Why being in the ‘cool’ group is far from ‘cool’

This week I have been attending the annual Girls’ Schools Association Heads’ conference, which this year is in Liverpool, and – as ever – it has been a great opportunity to reflect on wider issues concerning the education and development of girls. The speakers have been stimulating, and none more so than Professor Carrie Paechter, who spoke on Monday about the dynamics between girls, and how these could affect their wellbeing. Her comments were reported widely in the press; she said that research has shown that sociable and apparently successful girls were often not as happy as we might imagine them to be – the pressure on them to be ‘perfect’ undid any perceived advantage or status they might seem to have. It is in fact entirely untrue that it is ‘cool’ to be ‘cool’.

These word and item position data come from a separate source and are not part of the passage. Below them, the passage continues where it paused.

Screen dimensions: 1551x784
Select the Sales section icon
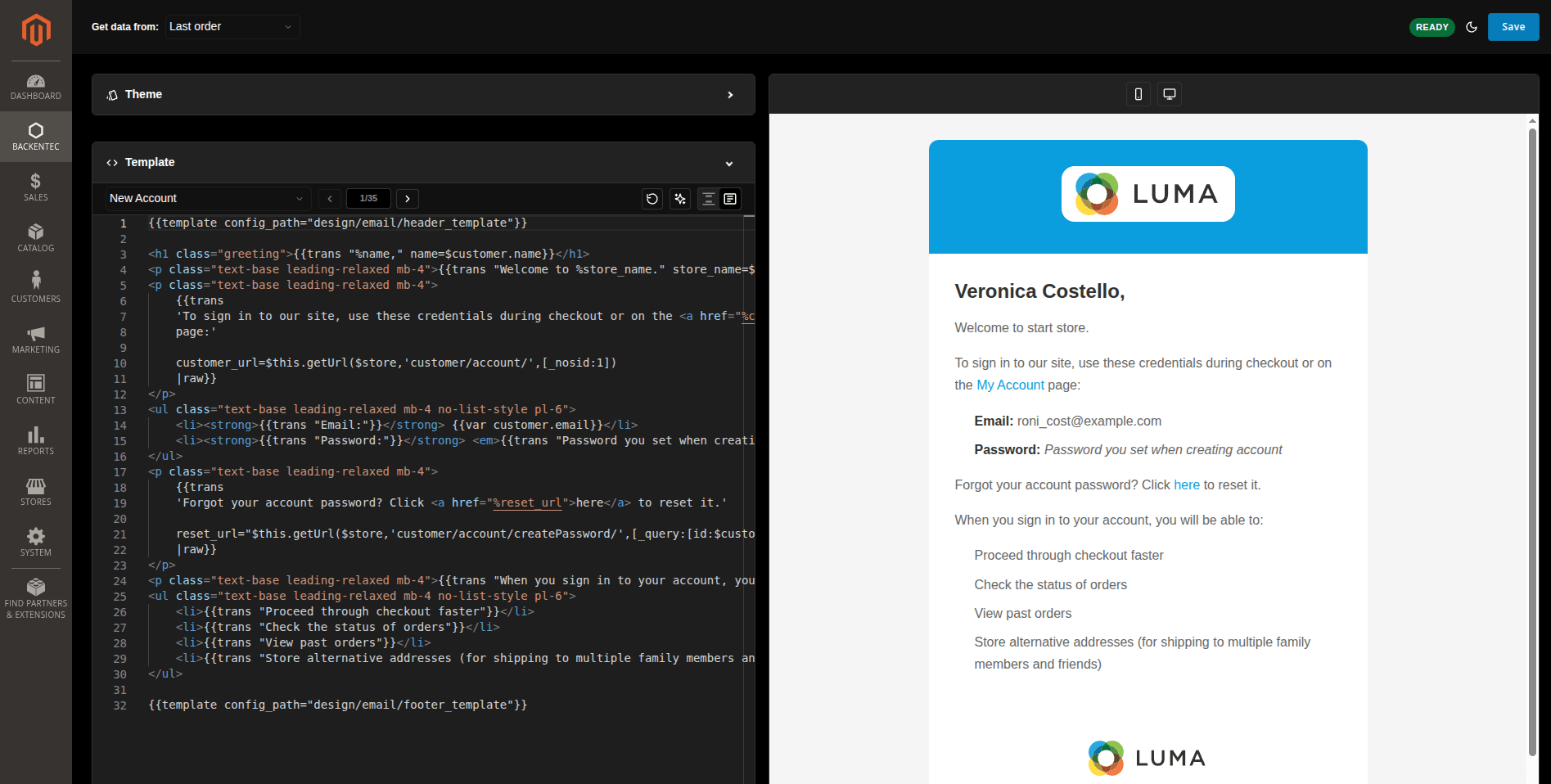pos(35,187)
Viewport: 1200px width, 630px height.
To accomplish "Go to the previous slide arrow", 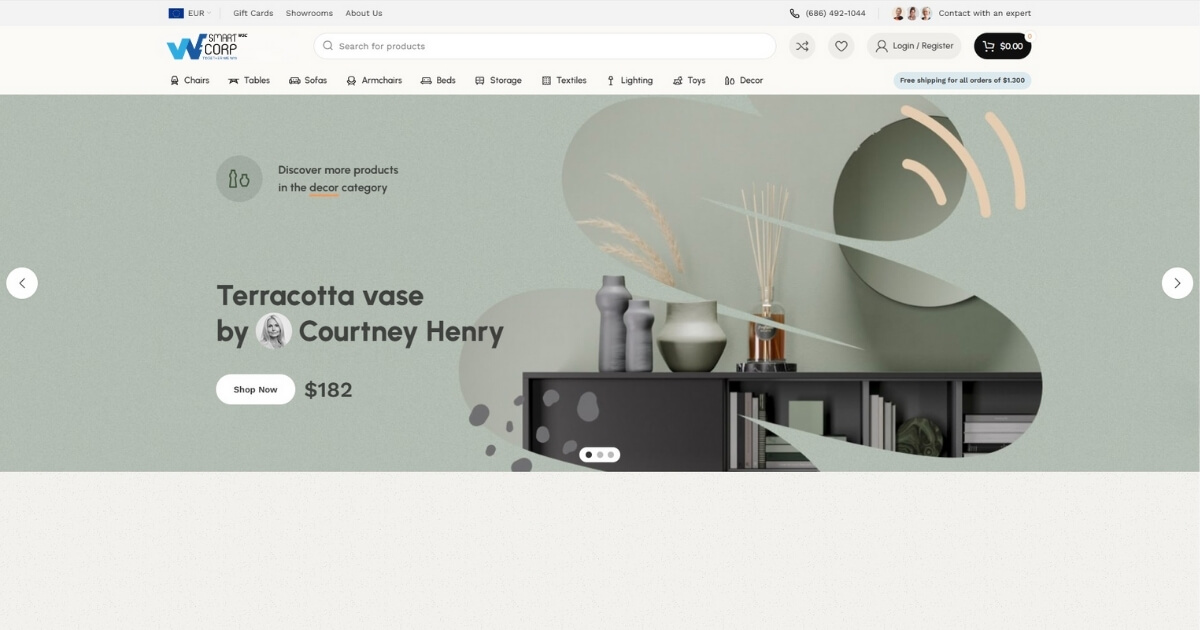I will [22, 283].
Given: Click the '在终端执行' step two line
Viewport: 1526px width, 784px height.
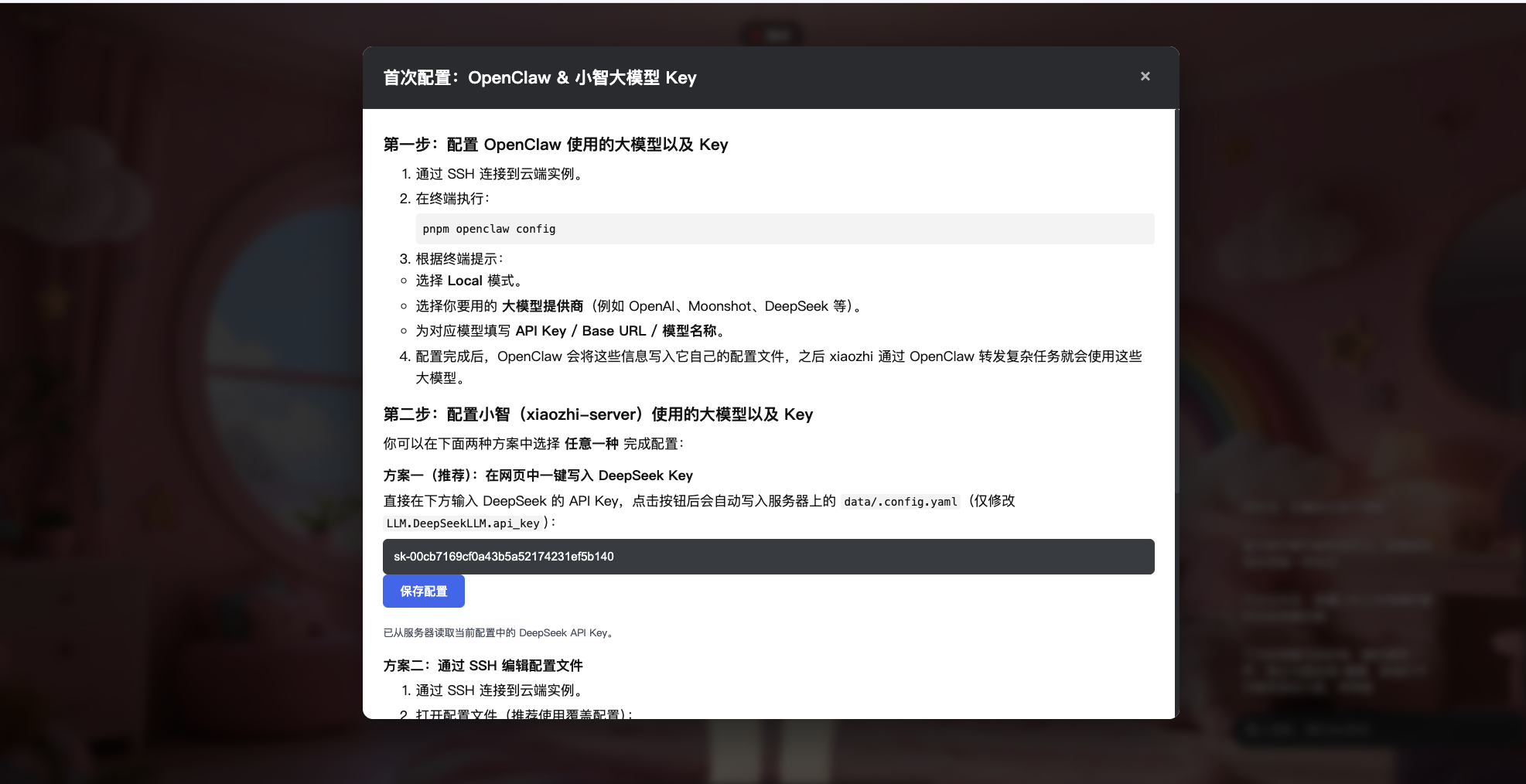Looking at the screenshot, I should (x=452, y=199).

I agree entirely – and said as much in the Daily Mail, in one of the pieces where Professor Paechter was quoted. It is a complete myth that being part of a clique – even one that appears to be desired by other girls – is a route to happiness. This myth is fed by teenage Hollywood films and our cult of celebrity, which centres on the Queen Bee and her entourage. Life around a Queen Bee looks good from the outside – it looks glamorous and ‘happening’ but on scratching the surface, very quickly we realise what underpins these relationships: insecurity, a fear of rejection, and a deep worry that favoured members of the group will drop out of favour and lose their place. It is no wonder that such cliques foster unhealthy competition, unkindness, and even cruelty. The relationships are essentially dysfunctional and harmful.

You will recognise the description of this kind of girl-girl relationship, for it is widely accepted that girls can be, and are, mean to one another in groups. Ponder for a moment on how we have come to a point in our society where we find this kind of behaviour by girls both admirable and repugnant – where, arguably, society lauds and encourages it in order to be able to say, with mock piety, that girls can’t get on with other girls …

In fact, as Professor Paecheter pointed out, girls are perfectly able to get on with one another, and from my own experience as the Head of a girls’ school, I can testify to the amazing depth of lifelong friendships that emerge from the crucible of teenagehood. Meanness and cruelty are not inevitable in female friendships, and it is harmful to girls to suggest that they are. Of course girls need structure and guidance in their friendship groupings – what young person doesn’t? Schools can help by creating strong structures to support these groupings – a clear ethos that everyone is equal, and that individual differences are valued, and practical steps such as ensuring that teachers, not pupils, decide who they will sit and work with.

For the sake of our daughters, we need to dismantle the myth of the ‘cool’ clique and replace it with the truth of the richness of varied human relationships. Professor Paechter’s research has helped us along the way.